Talvez o "Coringa" em nós esteja por outras vias e não duplas, triplas ou múltiplas personalidades. Nós associamos indignação como um ato político, quando na verdade não é sempre. Aas vezes é um impulso individual, algo que pisou no nosso calo, o não reconhecimento, a indiferença dos demais por nós, enfim, só é ato político se é coletivo.
Novamente talvez, o que o "Coringa" em Arthur Fleck tenha causado na massa tenha sido uma indignação coletiva, já Arthur não, foi mais impulso individual. Ele nunca quis defende ruma causa, e sempre deixou isso bem explicado, várias vezes.
Mas a provocação da sua admiradora Harley Quinn, engraçado tentaram fazer um trocadilho com "Arlequina", foi sendo assedio puro, pois, ela tinha na sua cabeça de que existia "Coringa", e nunca considerou Arthur Fleck, ela sempre o chama por "Coringa". E isso dá o gatilho que Arthur (não precisava) para aos poucos buscar ser aquele indignado que mais tentava ser o "astro da comedia" do que uma simbologia das massas. Outra incoerência, já que Harley queria o "Coringa" das massas e Arthur queria o astro do palco, tanto que os delírios, talvez por isso a cantoria, sempre foi ele representando no palco, como apresentador, cantor...e não um líder de ideais. Contradição danada né.

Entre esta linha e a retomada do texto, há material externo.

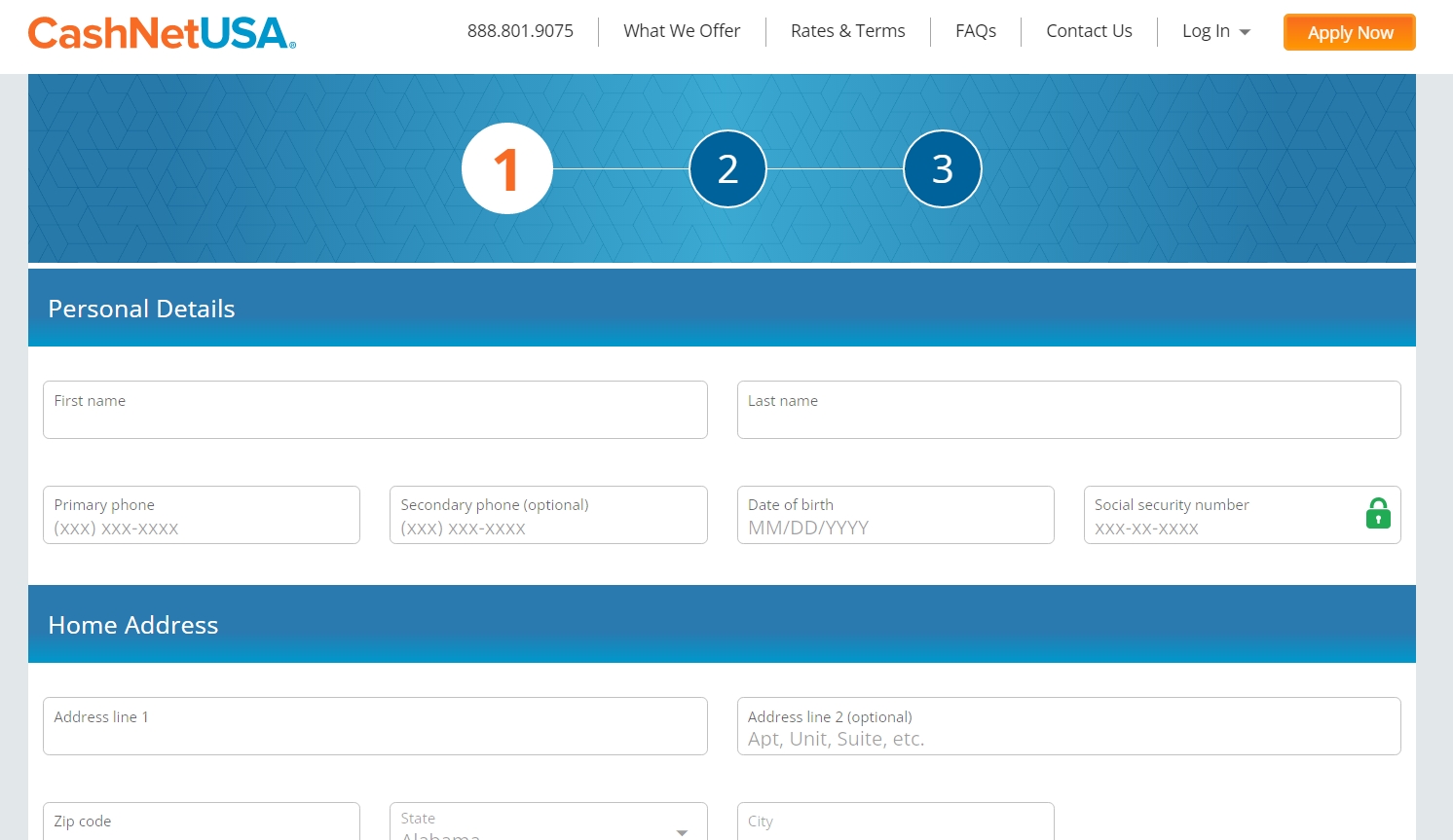Click step 3 circle in the progress bar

A contradição que eu considero mais canalha é aquela do inicio, dos três imbecis no metrô, em nenhum momento, a moça branca assediada pelo menos tem dignidade de dizer em algum lugar que seja de que se não fosse a intervenção involuntária de Arthur Fleck, ela poderia ter sido inclusive estuprada. Nada. Não aparece nada. Isso diz muito sobre a tal a empatia, esse sentimento mentiroso, ligado apenas ao que interessa no intimo do umbigo de quem faz querendo cartaz, likes ou qualquer outro reconhecimento de merda dessa sociedade doente.
O desfecho é o mais significativo. Começa na última argumentação do tribunal, quando ele novamente volta ao chão da realidade e decide que quem vai falar é a única pessoa que de fato existe, Arthur Fleck. Gerando frustração dos admiradores, com a saída de Harley e várias pessoas do tribunal.

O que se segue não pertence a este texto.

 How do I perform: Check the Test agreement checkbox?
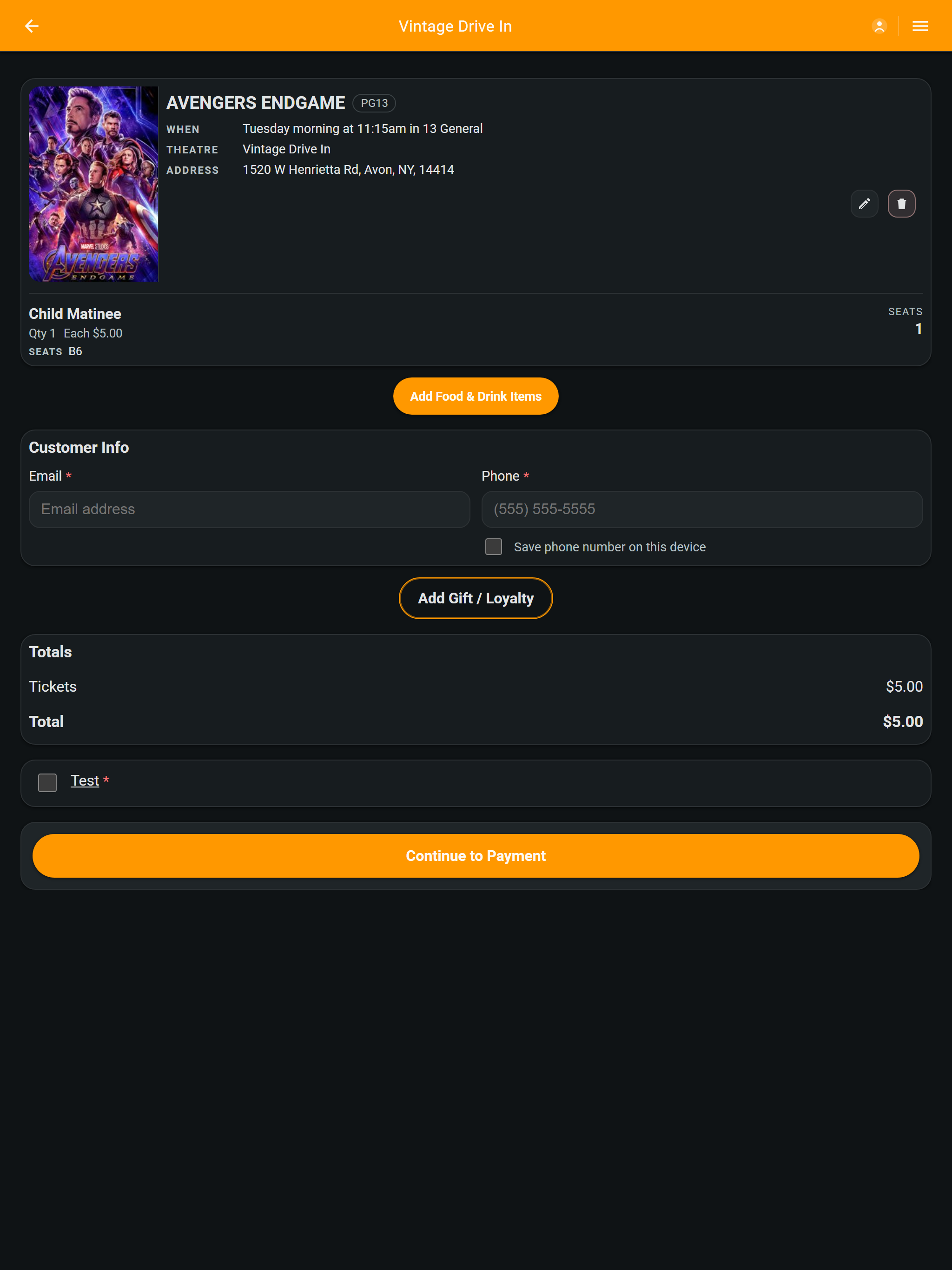[47, 782]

Confesso que quando rolou o final fiquei chateado, achei uma bosta. Mas depois de um tempo refletindo, cheguei nestas conclusões, e no final um dos detentos que também depositou confiança no "Coringa" também entrou na fila dos frustrados e encerrou com o golpe a facadas no estomago do real e único Arthur Fleck.
Vamos lá. O filme não é sobre o "vilão" de Batman, é sobre a existência humana. Ou a falta dessa existência para nós, para nós todos, ricos, pobres, fodidos, trabalhadores, polícia, todo mundo em pânico!
Como esse atual sistema capitalista tem conduzido a ausência da nossa existência.
Sim, por incrível que pareça, o filme superou minhas expectativas e como sempre jogou pra baixo, num grande lago de merda, as expectativas com o ser social do capitalismo.
Assistam, vale a pena!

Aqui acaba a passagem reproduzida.